- **What the task asks**
Only one stretch of the data below should be repeated: the lines from the line containing "Open the Participants panel" through the line containing "Click the second", inclusive, exactly as they are.

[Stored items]
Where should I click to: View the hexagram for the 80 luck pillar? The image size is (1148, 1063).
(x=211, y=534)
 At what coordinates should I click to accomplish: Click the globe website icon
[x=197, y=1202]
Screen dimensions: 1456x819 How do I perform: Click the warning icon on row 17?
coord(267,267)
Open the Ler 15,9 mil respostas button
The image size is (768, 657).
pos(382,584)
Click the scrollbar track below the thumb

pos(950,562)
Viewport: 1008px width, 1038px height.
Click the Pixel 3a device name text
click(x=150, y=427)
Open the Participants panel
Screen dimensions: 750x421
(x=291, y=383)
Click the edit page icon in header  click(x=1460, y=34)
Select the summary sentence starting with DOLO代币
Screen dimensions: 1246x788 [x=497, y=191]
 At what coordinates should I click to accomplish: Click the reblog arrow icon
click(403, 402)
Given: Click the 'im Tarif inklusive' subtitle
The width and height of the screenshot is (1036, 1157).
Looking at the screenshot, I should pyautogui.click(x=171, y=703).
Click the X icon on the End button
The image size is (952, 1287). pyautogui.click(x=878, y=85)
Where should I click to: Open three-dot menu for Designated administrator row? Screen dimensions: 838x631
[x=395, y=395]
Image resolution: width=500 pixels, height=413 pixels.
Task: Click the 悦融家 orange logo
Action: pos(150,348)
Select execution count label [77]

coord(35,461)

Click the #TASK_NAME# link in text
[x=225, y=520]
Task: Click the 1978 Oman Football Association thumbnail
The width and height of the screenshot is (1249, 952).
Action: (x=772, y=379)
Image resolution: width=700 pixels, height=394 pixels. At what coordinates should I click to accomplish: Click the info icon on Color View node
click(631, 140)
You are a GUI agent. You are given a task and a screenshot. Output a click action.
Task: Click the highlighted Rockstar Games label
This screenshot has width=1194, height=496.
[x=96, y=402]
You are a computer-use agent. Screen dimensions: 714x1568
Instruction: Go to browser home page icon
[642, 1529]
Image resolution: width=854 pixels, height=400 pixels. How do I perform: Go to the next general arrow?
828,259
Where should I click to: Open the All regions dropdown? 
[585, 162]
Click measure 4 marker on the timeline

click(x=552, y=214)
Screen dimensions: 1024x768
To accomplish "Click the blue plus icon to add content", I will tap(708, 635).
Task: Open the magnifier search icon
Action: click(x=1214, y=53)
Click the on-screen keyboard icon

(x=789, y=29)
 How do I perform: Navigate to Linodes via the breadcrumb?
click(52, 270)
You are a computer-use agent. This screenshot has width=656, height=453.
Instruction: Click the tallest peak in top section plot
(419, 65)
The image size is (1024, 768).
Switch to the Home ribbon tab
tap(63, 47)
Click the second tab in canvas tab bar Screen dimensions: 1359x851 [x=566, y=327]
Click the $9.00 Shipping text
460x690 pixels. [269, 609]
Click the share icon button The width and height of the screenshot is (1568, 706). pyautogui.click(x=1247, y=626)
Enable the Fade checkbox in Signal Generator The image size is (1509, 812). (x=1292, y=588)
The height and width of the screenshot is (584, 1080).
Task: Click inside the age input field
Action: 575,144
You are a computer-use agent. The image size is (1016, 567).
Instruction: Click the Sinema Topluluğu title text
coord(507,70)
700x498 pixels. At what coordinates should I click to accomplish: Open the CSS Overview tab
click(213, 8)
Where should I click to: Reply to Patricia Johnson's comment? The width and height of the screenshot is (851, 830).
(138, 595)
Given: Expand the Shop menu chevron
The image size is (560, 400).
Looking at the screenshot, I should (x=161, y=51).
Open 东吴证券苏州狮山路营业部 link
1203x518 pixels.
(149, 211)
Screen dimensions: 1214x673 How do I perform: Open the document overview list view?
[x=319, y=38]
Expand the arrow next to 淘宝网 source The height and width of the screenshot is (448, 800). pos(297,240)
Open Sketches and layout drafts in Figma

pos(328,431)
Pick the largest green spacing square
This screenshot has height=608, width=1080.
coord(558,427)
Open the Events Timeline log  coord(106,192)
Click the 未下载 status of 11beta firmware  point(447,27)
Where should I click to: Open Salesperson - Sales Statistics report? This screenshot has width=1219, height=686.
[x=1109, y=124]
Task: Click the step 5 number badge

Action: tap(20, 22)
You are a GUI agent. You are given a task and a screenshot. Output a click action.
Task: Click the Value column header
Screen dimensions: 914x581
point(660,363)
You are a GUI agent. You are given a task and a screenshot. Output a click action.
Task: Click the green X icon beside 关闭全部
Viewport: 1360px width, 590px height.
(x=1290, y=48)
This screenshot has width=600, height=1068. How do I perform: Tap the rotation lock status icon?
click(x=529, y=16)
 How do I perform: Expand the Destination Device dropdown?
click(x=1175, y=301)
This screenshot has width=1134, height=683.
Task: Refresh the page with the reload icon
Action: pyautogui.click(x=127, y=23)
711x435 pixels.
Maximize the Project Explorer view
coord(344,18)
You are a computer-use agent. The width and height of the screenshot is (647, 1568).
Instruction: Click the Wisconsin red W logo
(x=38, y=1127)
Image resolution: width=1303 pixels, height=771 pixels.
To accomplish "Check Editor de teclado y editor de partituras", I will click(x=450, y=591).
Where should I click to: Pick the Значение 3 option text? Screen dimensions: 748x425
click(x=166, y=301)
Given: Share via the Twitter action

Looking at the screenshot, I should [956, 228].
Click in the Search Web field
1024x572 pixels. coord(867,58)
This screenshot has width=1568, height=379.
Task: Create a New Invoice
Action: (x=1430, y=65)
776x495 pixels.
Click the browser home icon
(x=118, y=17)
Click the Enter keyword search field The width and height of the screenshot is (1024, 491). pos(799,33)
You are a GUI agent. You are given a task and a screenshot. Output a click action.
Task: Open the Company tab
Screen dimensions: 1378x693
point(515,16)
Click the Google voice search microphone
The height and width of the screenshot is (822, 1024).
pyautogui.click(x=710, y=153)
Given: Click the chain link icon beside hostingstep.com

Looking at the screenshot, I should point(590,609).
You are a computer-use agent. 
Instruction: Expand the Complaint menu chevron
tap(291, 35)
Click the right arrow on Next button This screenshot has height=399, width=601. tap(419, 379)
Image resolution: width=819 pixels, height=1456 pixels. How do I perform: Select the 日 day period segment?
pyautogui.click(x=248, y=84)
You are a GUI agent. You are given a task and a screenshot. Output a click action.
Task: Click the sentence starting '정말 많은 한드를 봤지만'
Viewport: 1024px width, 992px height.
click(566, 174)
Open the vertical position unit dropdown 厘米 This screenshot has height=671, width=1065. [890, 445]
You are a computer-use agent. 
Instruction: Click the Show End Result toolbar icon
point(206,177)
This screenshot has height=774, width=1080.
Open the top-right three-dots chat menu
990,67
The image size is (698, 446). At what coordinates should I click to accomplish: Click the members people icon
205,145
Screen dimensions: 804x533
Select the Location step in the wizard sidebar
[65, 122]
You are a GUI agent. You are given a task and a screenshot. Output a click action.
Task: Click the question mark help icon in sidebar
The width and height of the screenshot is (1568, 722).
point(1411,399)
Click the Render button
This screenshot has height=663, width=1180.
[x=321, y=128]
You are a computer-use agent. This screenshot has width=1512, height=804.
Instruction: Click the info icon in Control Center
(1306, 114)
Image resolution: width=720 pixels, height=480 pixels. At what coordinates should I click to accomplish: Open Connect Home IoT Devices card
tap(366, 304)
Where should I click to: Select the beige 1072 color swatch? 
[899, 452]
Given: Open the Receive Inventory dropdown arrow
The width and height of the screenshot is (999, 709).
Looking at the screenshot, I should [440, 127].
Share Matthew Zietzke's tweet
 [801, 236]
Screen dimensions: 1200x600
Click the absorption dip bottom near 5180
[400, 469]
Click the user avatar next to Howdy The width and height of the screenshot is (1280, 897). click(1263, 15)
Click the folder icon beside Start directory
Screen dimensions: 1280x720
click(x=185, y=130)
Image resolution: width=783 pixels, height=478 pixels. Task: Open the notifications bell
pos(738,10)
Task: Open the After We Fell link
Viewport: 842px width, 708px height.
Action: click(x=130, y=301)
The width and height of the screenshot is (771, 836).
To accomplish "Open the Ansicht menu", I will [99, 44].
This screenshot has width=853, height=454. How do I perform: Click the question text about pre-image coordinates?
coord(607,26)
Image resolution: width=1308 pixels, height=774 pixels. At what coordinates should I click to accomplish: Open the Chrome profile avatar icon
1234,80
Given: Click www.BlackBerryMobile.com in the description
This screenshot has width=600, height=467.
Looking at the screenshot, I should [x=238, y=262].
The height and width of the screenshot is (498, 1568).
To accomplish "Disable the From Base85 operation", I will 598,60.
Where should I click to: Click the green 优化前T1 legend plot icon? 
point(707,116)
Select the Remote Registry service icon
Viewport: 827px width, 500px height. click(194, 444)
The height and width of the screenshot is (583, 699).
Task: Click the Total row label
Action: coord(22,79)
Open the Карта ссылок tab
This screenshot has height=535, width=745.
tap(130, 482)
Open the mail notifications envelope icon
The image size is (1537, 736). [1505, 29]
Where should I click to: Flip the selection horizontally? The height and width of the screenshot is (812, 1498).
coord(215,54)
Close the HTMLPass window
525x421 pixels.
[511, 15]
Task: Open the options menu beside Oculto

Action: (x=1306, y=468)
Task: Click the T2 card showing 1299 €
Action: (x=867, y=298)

- **Your solution**
Open the Participants panel
Screen dimensions: 750x421
(x=291, y=383)
Click the edit page icon in header  click(x=1460, y=34)
Select the summary sentence starting with DOLO代币
Screen dimensions: 1246x788 [x=497, y=191]
 At what coordinates should I click to accomplish: Click the reblog arrow icon
click(403, 402)
Given: Click the 'im Tarif inklusive' subtitle
The width and height of the screenshot is (1036, 1157).
Looking at the screenshot, I should pyautogui.click(x=171, y=703).
Click the X icon on the End button
The image size is (952, 1287). pyautogui.click(x=878, y=85)
Where should I click to: Open three-dot menu for Designated administrator row? Screen dimensions: 838x631
[x=395, y=395]
Image resolution: width=500 pixels, height=413 pixels.
Task: Click the 悦融家 orange logo
Action: pos(150,348)
Select execution count label [77]

coord(35,461)

Click the #TASK_NAME# link in text
[x=225, y=520]
Task: Click the 1978 Oman Football Association thumbnail
The width and height of the screenshot is (1249, 952).
Action: (x=772, y=379)
Image resolution: width=700 pixels, height=394 pixels. At what coordinates should I click to accomplish: Click the info icon on Color View node
click(631, 140)
You are a GUI agent. You are given a task and a screenshot. Output a click action.
Task: Click the highlighted Rockstar Games label
This screenshot has width=1194, height=496.
[x=96, y=402]
You are a computer-use agent. Screen dimensions: 714x1568
Instruction: Go to browser home page icon
[642, 1529]
Image resolution: width=854 pixels, height=400 pixels. How do I perform: Go to the next general arrow?
828,259
Where should I click to: Open the All regions dropdown? 
[585, 162]
Click measure 4 marker on the timeline

click(x=552, y=214)
Screen dimensions: 1024x768
To accomplish "Click the blue plus icon to add content", I will tap(708, 635).
Task: Open the magnifier search icon
Action: click(x=1214, y=53)
Click the on-screen keyboard icon

(x=789, y=29)
 How do I perform: Navigate to Linodes via the breadcrumb?
click(52, 270)
You are a computer-use agent. This screenshot has width=656, height=453.
Instruction: Click the tallest peak in top section plot
(419, 65)
The image size is (1024, 768).
Switch to the Home ribbon tab
tap(63, 47)
Click the second tab in canvas tab bar Screen dimensions: 1359x851 [x=566, y=327]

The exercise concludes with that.